# Study material
>>>>>

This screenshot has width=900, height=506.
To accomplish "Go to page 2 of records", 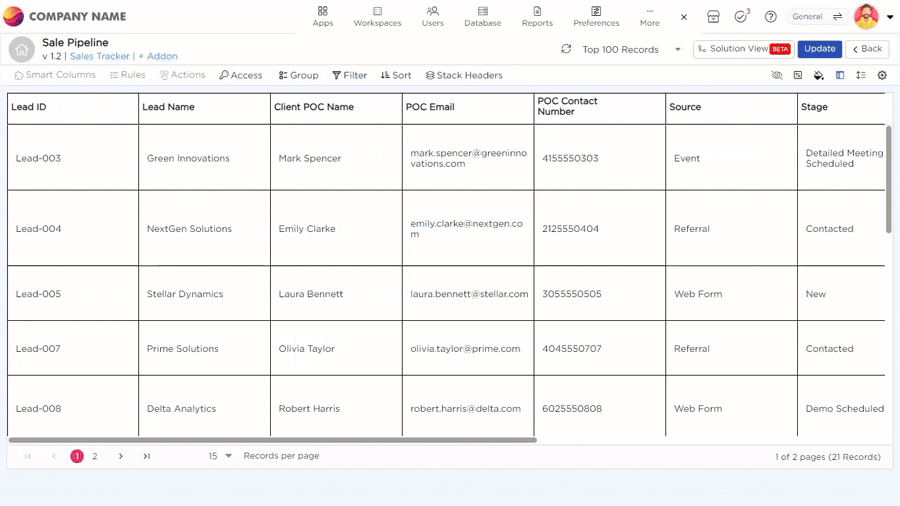I will click(95, 456).
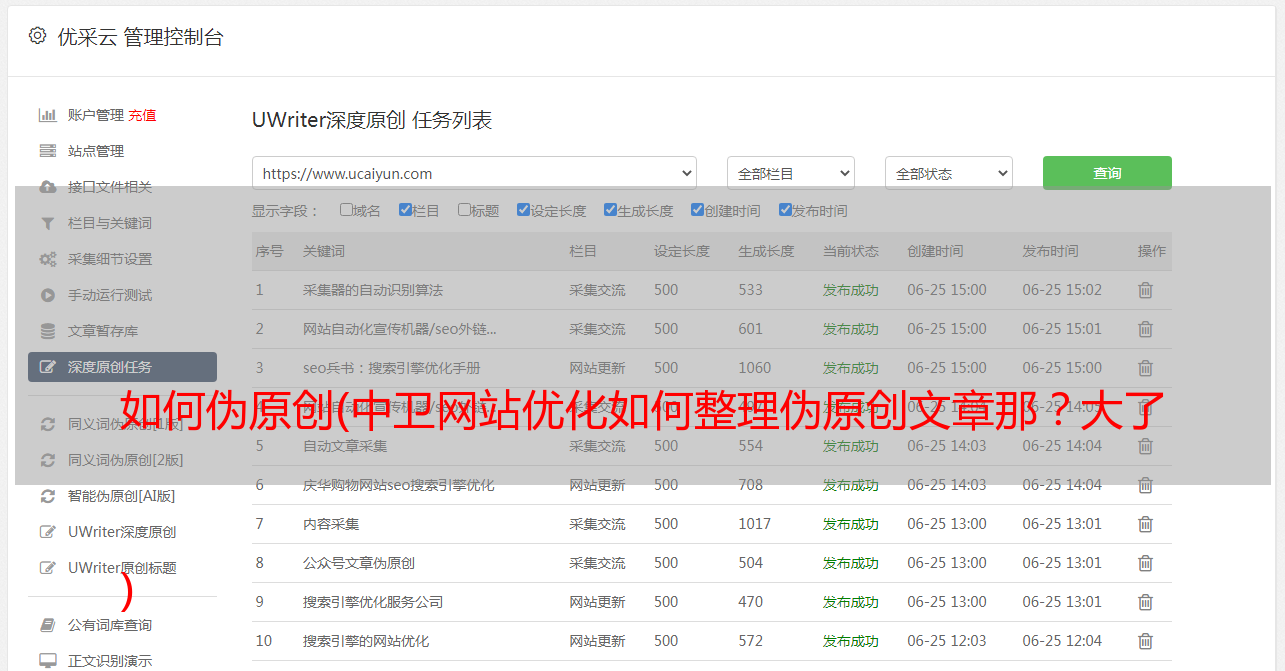The width and height of the screenshot is (1285, 671).
Task: Click the refresh icon next to 智能伪原创[AI版]
Action: 47,496
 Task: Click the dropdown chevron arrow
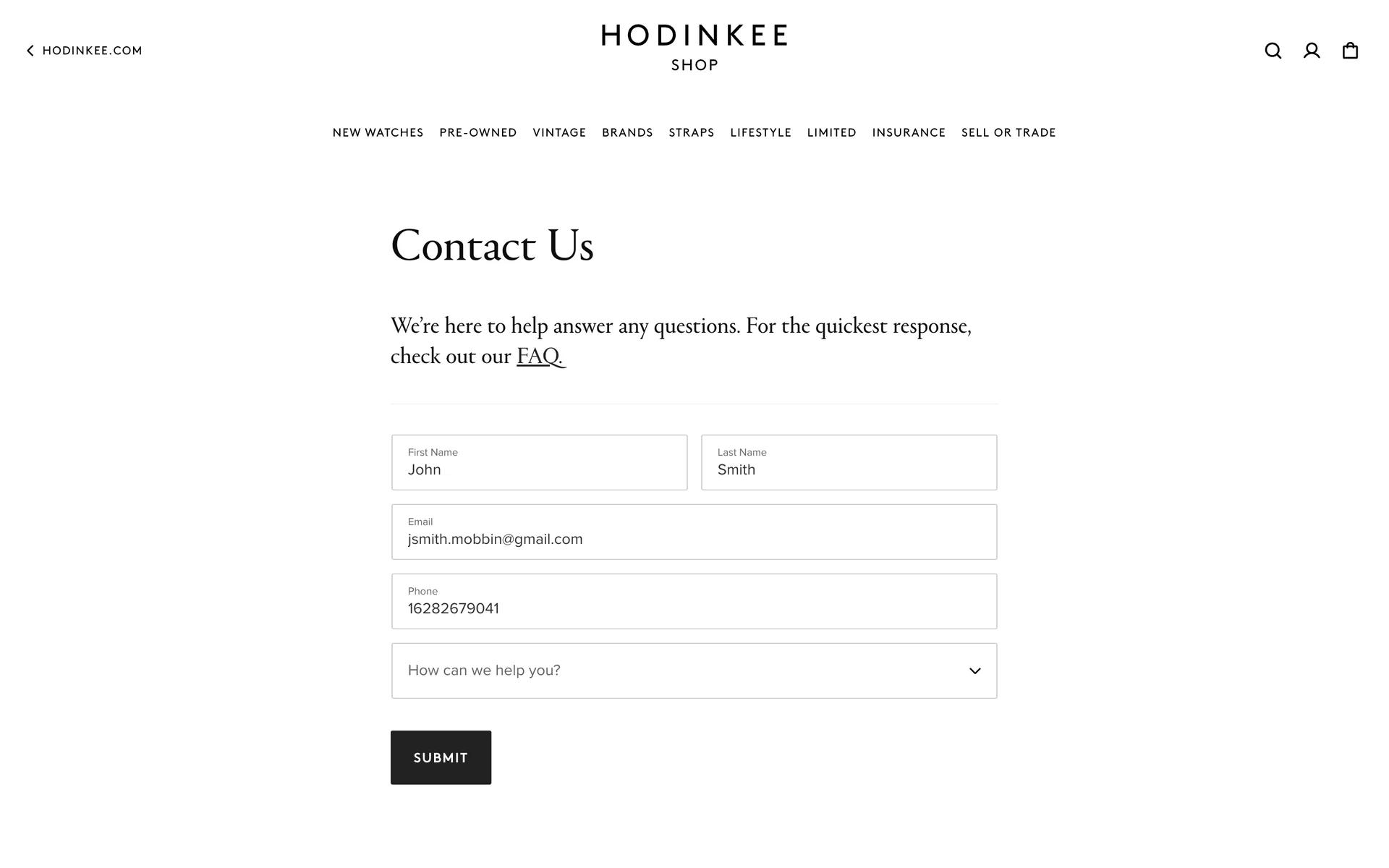click(974, 671)
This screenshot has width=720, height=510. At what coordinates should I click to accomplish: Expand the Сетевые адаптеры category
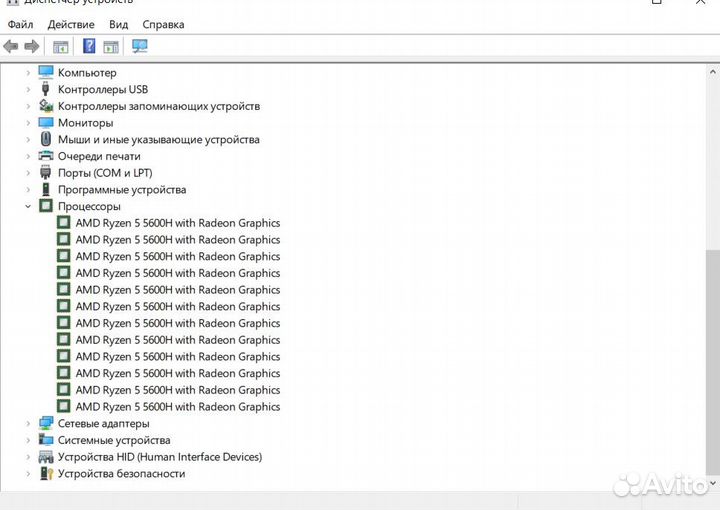(28, 423)
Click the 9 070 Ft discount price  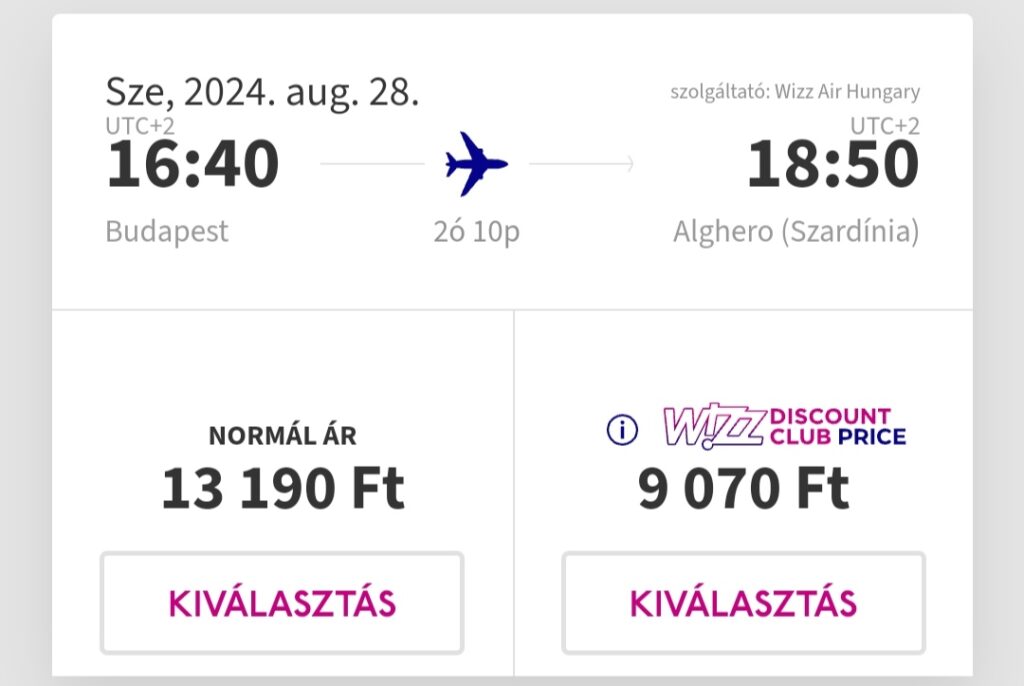[743, 488]
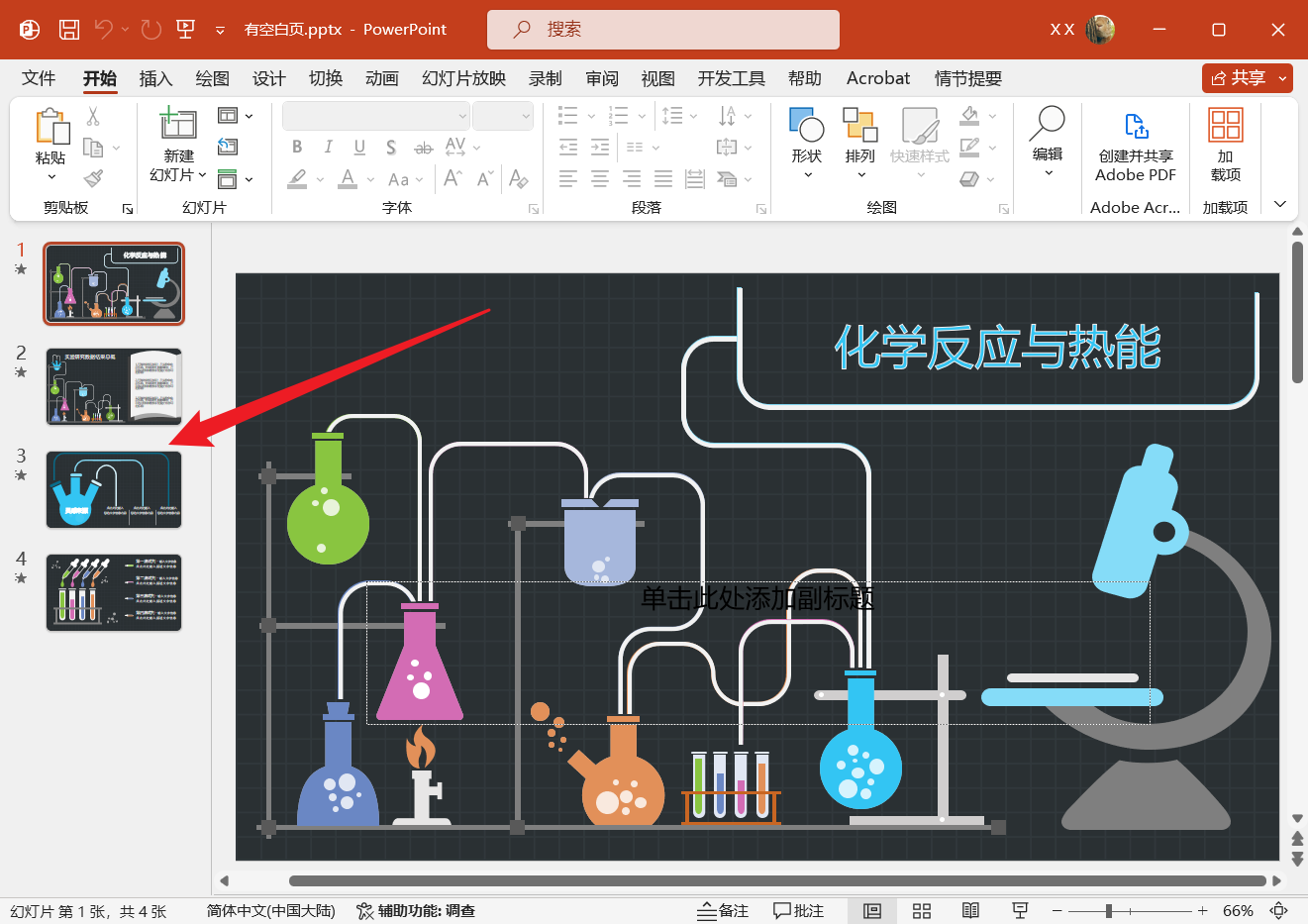Expand the New Slide dropdown
Viewport: 1308px width, 924px height.
coord(178,175)
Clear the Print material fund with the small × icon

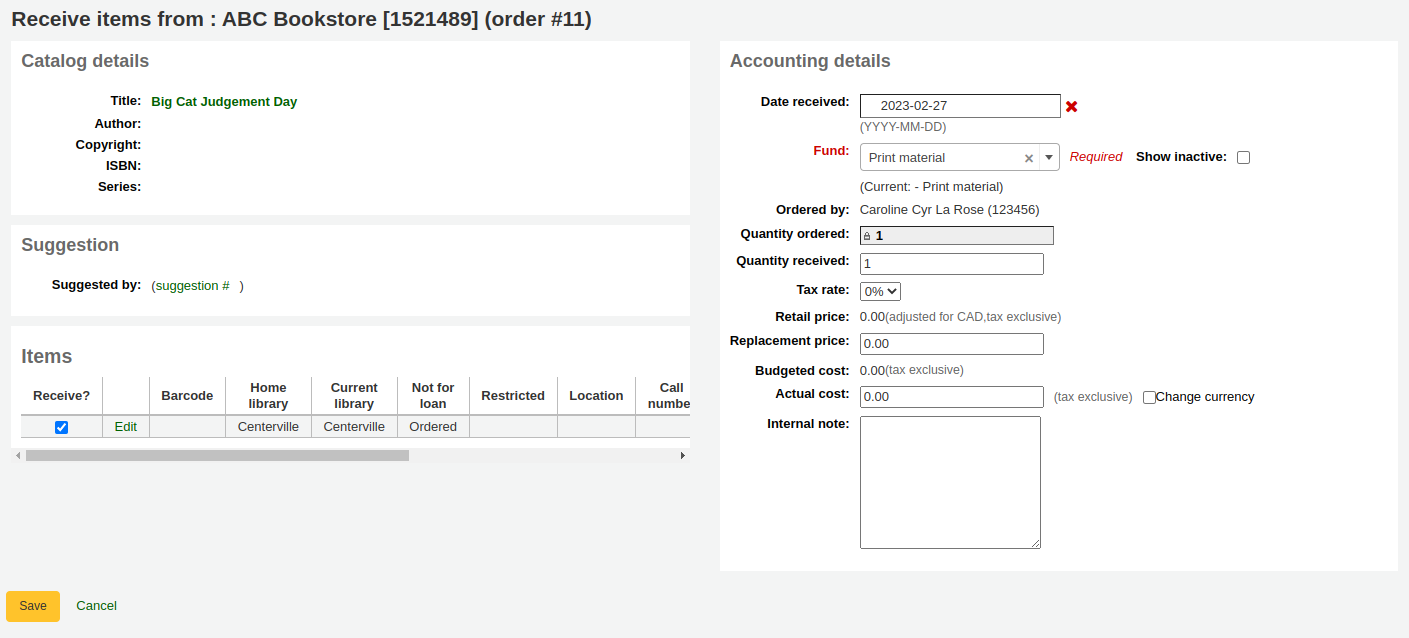(x=1028, y=157)
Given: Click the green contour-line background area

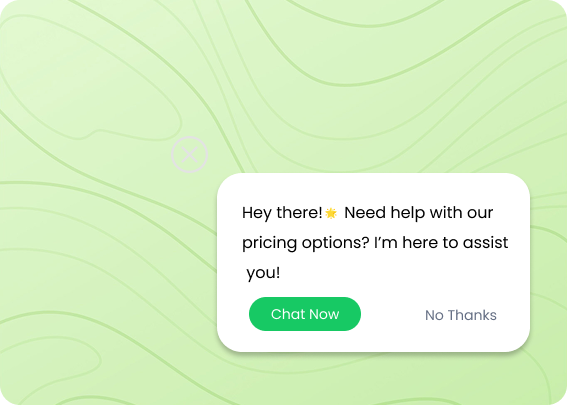Looking at the screenshot, I should 101,253.
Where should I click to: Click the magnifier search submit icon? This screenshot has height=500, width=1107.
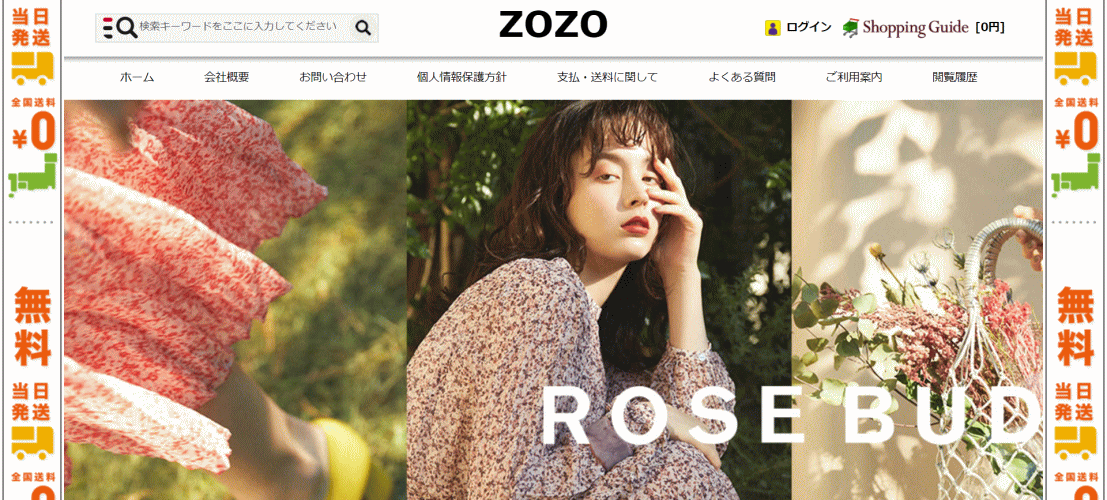point(363,28)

<<<<<

# What you need to do
Without the pictures, retype exactly the lines from the one that holds "Given: Click the" to the last line of the data above, both of them included.

# Written answer
Given: Click the green contour-line background area

Looking at the screenshot, I should 101,253.
Where should I click to: Click the magnifier search submit icon? This screenshot has height=500, width=1107.
point(363,28)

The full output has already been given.